# Generic Rhinestone Software?



## doctordun (Sep 28, 2009)

Is there such a thing? Except for CorelDraw, is there any software that is not tied to a hardware component like a plotter/cutter?

I have figured out how to plot lines in CorelDraw but not fills. Is this possible and is there a tutorial anywhere?

Would I save any money setting up rhinestone settings for my designs and have someone online, produce the transfer or would I be better off just sending them the original design and let them do it? Some have fees and some have large minimum orders.

Does anyone have any experience with companies that do this and are you happy with the resulting transfers?


----------



## sjidohair (Apr 9, 2008)

Here are your options

1. Send your design file to people whom make Rhinestone transfers, and let them make the transfer and provide the stones and supplies , you pay the price, they give you the product to heat press on.

2.You Have a Template made and purchase your stones and hot fix tape, and make your own transfers from your design

3.buy softwear learn to use it, and cut your own templates 

4. Send your design in, and have a downloadable Rhinestone file made , if you have a cutter , that cuts 250 force, you can then cut your own template, you dont need software then to do it, but you will need template material, hot fix tape , and stones.

MMM


----------



## sunnydayz (Jun 22, 2007)

Luid made some great tutorials for Corel draw that can be found here http://www.t-shirtforums.com/rhinestone-decoration/t92789.html. There are several there that can teach you how to make your designs right in corel draw. 

There is also a software that is similar to the ACS and Rdesign software, its called signlab 8 from cadlink that can be found here https://www.cadlink.com/store/home.php. This one does not have the hatch fill option I dont think but its super easy to create simulated fills. Sandy M has some great tutorials that show how easy it can be done. I will post a link to her tutorials for you, just look at the rhinestone ones http://www.iloveknk.com/FreeVideos/. Her tutorials are great for showing how it can be done. The signlab 8 software has drivers for most cutters, just make sure your cutter has 250 force or more.

Hope this helps


----------



## charles95405 (Feb 1, 2007)

I have been absent for a time but still monitor what is posted. There is a software package for creating rhinestone templates and doing vinyl cutting and IS NOT tied to any particular machine. 

Luis has done a great job with his tutorials with Corel, but I find using SmartCutPro2 is miles ahead. You do not have to use Digital Arts Stone stencil to take advantage of the latest SmartCutPro2. In the most recent release they have added drivers for most vinyl cutters and what was interesting to me is they have added drivers for engraving machines...both laser and the Roland rotary engraver..For me this was interesting since I own a Roland EGX350. I have just been too busy to take advantage of this but hope to do so in the future. I will post results if there are other Roland owners here.

I know the other rhinestone systems have users and post here, but I am not aware of any other program that is not tied to specific models of cutters/engravers.
════════════════════
### Aim:
Translate this sentence from the rhinestone software thread into Spanish: "I have figured out how to plot lines in CorelDraw but not fills." Rely on the rhinestone software thread alone.

### Data section:
════════════════════
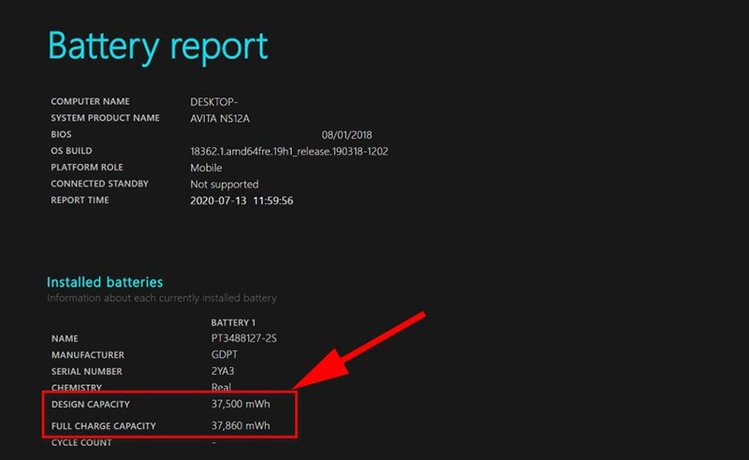The height and width of the screenshot is (460, 749).
Task: Click the Installed batteries section heading
Action: (105, 282)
════════════════════
### Response:
He descubierto cómo trazar líneas en CorelDraw, pero no rellenos.